Senior Care—A Market in the Making

by Thomas Pellerin and Jiadi Yu, Principal Investment Officers, IFC 

A group of investors and operators active in markets for senior care discussed investment opportunities and operational challenges, while outlining some differences between markets.

Segment Overview

This is a nascent segment in emerging market healthcare. Investment is on the rise overall. As the developing world ages rapidly, social norms are evolving. The overall level of social acceptance of placing family members in some form of residential care is still relatively low. However, younger generations in certain regions are more amenable to considering professional solutions for their family members. Many middle-class families with two incomes now.

(Stored data entries)
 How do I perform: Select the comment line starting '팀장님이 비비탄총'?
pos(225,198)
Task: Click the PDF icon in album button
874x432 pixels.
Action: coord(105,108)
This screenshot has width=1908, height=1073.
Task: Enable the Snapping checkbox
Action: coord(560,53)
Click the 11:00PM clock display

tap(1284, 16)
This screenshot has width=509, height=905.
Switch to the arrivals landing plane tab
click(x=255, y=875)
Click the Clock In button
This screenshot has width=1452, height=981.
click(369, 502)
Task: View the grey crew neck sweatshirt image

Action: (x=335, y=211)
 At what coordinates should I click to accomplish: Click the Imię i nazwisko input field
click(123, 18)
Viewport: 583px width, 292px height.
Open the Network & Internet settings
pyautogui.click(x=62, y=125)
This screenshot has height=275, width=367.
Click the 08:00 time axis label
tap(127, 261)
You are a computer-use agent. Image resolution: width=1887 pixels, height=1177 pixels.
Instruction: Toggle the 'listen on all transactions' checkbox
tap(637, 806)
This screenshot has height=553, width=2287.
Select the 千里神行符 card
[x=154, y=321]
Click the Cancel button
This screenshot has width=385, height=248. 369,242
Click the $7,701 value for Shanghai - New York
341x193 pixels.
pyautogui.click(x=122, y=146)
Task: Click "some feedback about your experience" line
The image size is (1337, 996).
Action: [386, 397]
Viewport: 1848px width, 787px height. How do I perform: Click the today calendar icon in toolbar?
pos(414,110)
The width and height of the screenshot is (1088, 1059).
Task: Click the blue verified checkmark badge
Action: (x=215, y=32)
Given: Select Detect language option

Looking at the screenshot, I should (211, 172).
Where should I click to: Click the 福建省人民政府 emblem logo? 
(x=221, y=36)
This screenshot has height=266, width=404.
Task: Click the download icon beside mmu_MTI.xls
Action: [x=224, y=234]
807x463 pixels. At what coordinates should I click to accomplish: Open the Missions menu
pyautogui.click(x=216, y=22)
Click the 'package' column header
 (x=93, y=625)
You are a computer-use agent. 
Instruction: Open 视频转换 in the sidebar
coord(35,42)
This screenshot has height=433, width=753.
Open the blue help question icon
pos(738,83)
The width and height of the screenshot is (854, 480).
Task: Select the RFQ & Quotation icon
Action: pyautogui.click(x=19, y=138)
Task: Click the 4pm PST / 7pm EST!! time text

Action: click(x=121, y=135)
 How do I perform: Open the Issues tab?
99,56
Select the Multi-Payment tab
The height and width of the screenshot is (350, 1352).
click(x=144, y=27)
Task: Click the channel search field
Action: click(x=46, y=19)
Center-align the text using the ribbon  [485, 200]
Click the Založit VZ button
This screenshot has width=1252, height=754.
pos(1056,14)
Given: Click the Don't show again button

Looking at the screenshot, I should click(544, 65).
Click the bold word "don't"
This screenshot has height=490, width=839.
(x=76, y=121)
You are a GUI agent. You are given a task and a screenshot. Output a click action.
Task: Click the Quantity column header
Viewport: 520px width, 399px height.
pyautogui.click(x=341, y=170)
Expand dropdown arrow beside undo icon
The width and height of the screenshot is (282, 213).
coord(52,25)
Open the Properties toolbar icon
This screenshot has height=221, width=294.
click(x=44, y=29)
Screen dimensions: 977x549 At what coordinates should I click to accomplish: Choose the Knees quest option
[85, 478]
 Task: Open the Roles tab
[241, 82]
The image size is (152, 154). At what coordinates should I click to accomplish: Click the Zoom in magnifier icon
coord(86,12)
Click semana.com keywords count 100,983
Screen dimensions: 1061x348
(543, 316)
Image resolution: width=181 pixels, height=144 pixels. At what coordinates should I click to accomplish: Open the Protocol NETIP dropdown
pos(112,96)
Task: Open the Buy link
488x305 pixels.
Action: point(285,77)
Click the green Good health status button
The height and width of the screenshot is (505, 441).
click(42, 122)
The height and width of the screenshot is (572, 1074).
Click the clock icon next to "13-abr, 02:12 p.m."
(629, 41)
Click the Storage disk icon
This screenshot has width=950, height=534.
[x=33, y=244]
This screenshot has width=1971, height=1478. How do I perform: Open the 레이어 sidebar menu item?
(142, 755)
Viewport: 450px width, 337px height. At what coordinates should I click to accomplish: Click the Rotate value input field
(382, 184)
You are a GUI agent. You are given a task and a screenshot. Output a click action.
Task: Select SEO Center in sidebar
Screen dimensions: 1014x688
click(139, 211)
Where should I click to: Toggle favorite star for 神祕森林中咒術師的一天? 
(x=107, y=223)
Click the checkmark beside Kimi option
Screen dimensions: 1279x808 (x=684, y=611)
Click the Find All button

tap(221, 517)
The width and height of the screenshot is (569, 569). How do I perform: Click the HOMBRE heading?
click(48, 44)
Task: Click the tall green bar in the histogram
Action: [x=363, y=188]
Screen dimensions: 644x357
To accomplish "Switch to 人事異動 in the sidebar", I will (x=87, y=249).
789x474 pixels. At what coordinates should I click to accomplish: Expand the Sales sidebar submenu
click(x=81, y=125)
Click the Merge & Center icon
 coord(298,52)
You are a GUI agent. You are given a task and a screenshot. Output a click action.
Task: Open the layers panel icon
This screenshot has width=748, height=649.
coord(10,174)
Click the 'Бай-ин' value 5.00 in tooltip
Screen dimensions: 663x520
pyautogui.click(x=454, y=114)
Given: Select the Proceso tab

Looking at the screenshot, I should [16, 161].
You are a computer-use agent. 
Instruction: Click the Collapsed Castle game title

__What this exercise asks__.
1) Please set down, word for word, the part of the senior care article above that opens with the words containing "Segment Overview" and closes with "two incomes now.".
2) In the senior care article, the introductory paragraph describes what a group of investors and operators did. List everything that paragraph says the group discussed or outlined.
3) Extend the senior care article from the point where it stops.

__Answer list__.
1)
Segment Overview

This is a nascent segment in emerging market healthcare. Investment is on the rise overall. As the developing world ages rapidly, social norms are evolving. The overall level of social acceptance of placing family members in some form of residential care is still relatively low. However, younger generations in certain regions are more amenable to considering professional solutions for their family members. Many middle-class families with two incomes now.

2)
- Investment opportunities
- Operational challenges
- Some differences between markets

3)
The market for residential retirement homes, both custom-built and retrofitted, is expanding, especially in Asia and Latin America. The state of development of the market varies greatly between regions—and between rural and urban areas. In Chile, for example, residential care for seniors is becoming more popular in the capital Santiago while in other parts of the country, the market remains in its infancy.

Niche markets are emerging such as ‘respite care’, where families place an elderly member in residential care for a short period while they take a vacation or similar. In Asia, another new niche market is seasonal elderly care, whereby seniors from colder, northern Asian climates such as Japan and South Korea move temporarily to warmer regions, notably in southeast Asia, to live for the winter months.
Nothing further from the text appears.